More visas, expert staff and supplies still needed to cope with the huge needs of Cyclone Nargis survivors

Normally, in a situation like this, MSF would send in a lot more international staff with experience in emergency response to natural disasters. Our aid effort has been hampered by restrictions on international staff presence in the delta.

MSF activities continue on a large scale in the Delta region. Teams are working in Bogale, Pyenpon, Labutta and Heyngyi. In total over 250 staff are working in the Delta region with a total of 36 medical teams

More than a dozen international staff are now in the Delta region bringing much needed expertise to the existing teams.

Visas for international staff are now being issued but the need for more experienced staff in the Delta remains critical.

MSF has been able to send 190 tons of relief material to the country along with water and sanitation equipment to compliment the stocks already on site due to current ongoing projects. However some of the new equipment needs skilled staff to be able to handle it.

An average of 500 medical consultations are carried out daily.

MSF has reached around 120,000 people, distributing 310 tons of rice, 84,000 cans of fish, 16,500 litres of cooking oil and 13,500 plastic sheets
The main challenges facing people are access to suitable shelter, food and water.

Throughout the country there are 49 international staff and 1,200 national staff working for MSF

Challenges

Thousands of people have not seen any aid workers and still have not received any assistance. MSF teams traveling by boat have reached the most isolated areas, around Bogaley. In these villages, MSF found people who had had run out of food and who had not eaten in three days. We were able to distribute some emergency food rations. However, unfortunately, there are many more villages like this with people in desperate need.

Normally, in a situation like this, MSF would send in a lot more international staff with experience in emergency response to natural disasters. Our aid effort has been hampered by restrictions on international staff presence in the delta.

Immediate needs

The most immediate needs are for food and shelter items. Much more food is needed. Our initial stocks of basic relief materials, such as jerry cans and plastic sheeting, are almost completely depleted. So, MSF is now planning to send in additional cargo planes with vital supplies.

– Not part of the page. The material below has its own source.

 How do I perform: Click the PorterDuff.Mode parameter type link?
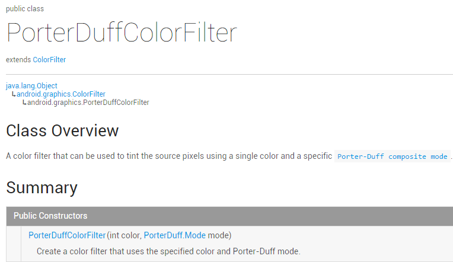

People also urgently need shelter as it rains heavily each day. MSF teams on the ground are seeing many respiratory infections because people are either out in the open or they are gathering in pagodas, monasteries and some schools whenever they can find them.

So far, MSF teams are coming across a few cases of diarrhea each day, but we have not yet seen any outbreaks. The number of injuries our teams are treating has gradually decreased from more than half of all consultations to a much smaller proportion currently.

Visa numbers

After initial delays in obtaining visas, MSF has recently been able to obtain visas in several locations around the world.

Access to the Delta

At the moment, 36 mobile teams mainly comprising national staff are on the ground in the Delta region continuing to provide water and sanitation, medical aid and food and relief items.

MSF welcomes the news that access for international staff to enter the country and gain access to the affected areas will improve in the coming days. Since the cyclone struck, three weeks ago, MSF has been trying to get more international aid workers into the Delta, particularly those with expertise in emergency situations.

The aid assistance that has been brought into Myanmar to date still remains significantly below what is needed for the cyclone survivors. The overall aid effort has been considerably hampered by the lack of international staff on the ground.

Last week MSF was finally granted permission to send a few international staff to the Delta. Over a dozen are now working in Bogale, Pyenpon, Labutta and Heyngyi. However, we still have international staff awaiting permission in Yangon to go to the Delta region. These staff are needed for their expertise, to accelerate the pace of our relief effort and to support the life-saving work being carried out by the national MSF staff.

MSF attended the Donors Conference in Yangon over the weekend, but only as an observer. MSF hopes that the conference will lead to a scale up of aid to the Delta but it is not yet clear when or how this will take place.